» **What to do**: Give back an exact copy of the lines in the records below, from the line that has "Click the undo arrow in" through the line that has "Viewport: 1360px width, 768px height.", and nothing besides.

» **Data excerpts**:
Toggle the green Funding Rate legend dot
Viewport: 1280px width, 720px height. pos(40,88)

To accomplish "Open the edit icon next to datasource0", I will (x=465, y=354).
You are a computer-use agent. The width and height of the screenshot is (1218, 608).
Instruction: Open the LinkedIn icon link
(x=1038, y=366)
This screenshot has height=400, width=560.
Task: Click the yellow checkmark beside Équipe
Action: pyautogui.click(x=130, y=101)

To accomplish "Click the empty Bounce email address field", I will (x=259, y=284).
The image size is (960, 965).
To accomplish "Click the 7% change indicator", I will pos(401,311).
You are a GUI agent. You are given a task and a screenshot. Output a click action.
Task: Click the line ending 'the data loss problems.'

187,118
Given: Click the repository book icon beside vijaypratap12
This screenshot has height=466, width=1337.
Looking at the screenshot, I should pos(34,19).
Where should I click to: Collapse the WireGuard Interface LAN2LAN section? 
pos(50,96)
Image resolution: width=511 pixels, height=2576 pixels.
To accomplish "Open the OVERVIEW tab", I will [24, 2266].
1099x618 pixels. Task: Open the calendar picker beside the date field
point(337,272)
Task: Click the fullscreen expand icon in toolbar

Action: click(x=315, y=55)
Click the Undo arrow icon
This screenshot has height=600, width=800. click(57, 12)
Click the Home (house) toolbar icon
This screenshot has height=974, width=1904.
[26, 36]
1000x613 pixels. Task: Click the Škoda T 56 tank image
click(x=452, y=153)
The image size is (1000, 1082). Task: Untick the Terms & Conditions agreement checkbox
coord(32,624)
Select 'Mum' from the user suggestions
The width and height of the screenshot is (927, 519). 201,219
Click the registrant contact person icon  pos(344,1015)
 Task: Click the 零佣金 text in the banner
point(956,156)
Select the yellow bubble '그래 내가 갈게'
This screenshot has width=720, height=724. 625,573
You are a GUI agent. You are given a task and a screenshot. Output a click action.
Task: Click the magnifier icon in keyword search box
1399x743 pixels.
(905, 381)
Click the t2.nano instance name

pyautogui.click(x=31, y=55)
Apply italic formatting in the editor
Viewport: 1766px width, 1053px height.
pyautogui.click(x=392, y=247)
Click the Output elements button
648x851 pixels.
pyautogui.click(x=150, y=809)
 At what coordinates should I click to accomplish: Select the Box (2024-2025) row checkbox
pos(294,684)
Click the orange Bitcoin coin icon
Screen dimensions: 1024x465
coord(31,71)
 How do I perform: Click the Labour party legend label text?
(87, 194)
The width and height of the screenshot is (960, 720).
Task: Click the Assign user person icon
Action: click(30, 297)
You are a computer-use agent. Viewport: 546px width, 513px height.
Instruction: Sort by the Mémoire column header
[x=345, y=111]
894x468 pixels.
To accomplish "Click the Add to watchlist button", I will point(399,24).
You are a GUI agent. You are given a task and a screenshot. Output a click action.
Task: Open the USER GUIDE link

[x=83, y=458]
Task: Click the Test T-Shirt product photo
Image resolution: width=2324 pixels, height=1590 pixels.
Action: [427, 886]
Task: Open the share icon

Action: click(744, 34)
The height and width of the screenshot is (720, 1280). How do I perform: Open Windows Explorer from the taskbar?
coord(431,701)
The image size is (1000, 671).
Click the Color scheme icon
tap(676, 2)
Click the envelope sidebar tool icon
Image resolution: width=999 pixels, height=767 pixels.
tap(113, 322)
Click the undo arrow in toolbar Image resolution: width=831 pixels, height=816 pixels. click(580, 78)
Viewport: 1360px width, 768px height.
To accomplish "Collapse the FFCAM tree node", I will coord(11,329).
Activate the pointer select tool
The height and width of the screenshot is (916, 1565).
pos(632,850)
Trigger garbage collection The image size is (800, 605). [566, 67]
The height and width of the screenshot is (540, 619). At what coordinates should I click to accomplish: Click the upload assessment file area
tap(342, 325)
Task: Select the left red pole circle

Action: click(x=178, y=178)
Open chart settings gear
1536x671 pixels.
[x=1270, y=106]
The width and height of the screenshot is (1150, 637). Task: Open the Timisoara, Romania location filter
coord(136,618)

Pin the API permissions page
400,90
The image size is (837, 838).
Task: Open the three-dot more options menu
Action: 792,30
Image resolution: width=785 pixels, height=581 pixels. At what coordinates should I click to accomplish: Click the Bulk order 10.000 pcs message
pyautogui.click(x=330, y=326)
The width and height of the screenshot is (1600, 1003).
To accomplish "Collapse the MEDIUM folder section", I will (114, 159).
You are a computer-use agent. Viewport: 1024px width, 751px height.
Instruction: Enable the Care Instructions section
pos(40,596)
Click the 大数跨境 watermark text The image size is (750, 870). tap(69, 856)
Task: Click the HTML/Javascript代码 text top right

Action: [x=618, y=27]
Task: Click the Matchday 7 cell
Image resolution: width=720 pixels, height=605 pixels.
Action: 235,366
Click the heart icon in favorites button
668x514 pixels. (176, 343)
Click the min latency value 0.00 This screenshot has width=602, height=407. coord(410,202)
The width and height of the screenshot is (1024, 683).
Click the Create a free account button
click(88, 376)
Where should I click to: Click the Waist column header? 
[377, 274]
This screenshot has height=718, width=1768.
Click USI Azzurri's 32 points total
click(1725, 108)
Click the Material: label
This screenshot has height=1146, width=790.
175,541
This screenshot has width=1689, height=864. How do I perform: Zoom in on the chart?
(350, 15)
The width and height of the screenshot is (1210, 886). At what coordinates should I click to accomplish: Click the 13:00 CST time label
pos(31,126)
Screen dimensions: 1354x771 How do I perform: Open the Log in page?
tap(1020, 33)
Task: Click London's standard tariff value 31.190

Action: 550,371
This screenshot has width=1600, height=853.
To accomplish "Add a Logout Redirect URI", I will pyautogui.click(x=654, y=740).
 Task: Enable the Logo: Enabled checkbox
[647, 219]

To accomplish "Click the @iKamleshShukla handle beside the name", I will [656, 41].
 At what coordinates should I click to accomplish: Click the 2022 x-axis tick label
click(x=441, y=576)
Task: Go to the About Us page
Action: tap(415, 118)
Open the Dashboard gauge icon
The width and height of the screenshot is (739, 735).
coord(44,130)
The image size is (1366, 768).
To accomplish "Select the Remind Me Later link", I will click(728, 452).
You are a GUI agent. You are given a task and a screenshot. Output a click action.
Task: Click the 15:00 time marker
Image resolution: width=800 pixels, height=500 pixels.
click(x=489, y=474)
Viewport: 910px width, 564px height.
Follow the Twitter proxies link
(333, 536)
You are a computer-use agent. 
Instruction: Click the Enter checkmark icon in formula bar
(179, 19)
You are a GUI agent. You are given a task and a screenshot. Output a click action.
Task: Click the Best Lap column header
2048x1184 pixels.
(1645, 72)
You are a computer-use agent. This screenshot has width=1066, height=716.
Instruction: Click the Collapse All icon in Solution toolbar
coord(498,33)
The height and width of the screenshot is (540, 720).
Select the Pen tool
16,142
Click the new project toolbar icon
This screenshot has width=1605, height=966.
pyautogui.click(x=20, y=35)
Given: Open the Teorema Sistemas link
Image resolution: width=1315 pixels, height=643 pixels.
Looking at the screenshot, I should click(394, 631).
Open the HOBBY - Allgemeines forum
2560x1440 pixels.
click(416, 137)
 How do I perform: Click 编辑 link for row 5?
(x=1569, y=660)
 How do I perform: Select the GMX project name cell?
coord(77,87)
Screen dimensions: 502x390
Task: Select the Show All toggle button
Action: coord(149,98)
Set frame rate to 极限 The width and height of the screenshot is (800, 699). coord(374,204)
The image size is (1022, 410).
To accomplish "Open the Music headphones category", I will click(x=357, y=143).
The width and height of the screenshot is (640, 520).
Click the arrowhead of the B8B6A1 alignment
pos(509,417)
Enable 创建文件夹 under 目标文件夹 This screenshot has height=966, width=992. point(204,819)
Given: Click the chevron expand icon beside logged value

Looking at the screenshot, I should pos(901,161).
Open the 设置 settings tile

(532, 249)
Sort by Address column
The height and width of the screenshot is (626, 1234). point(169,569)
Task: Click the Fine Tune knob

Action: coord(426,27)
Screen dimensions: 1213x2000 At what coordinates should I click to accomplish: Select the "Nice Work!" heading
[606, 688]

» **Response to this exercise**:
Click the undo arrow in toolbar Image resolution: width=831 pixels, height=816 pixels. click(580, 78)
Viewport: 1360px width, 768px height.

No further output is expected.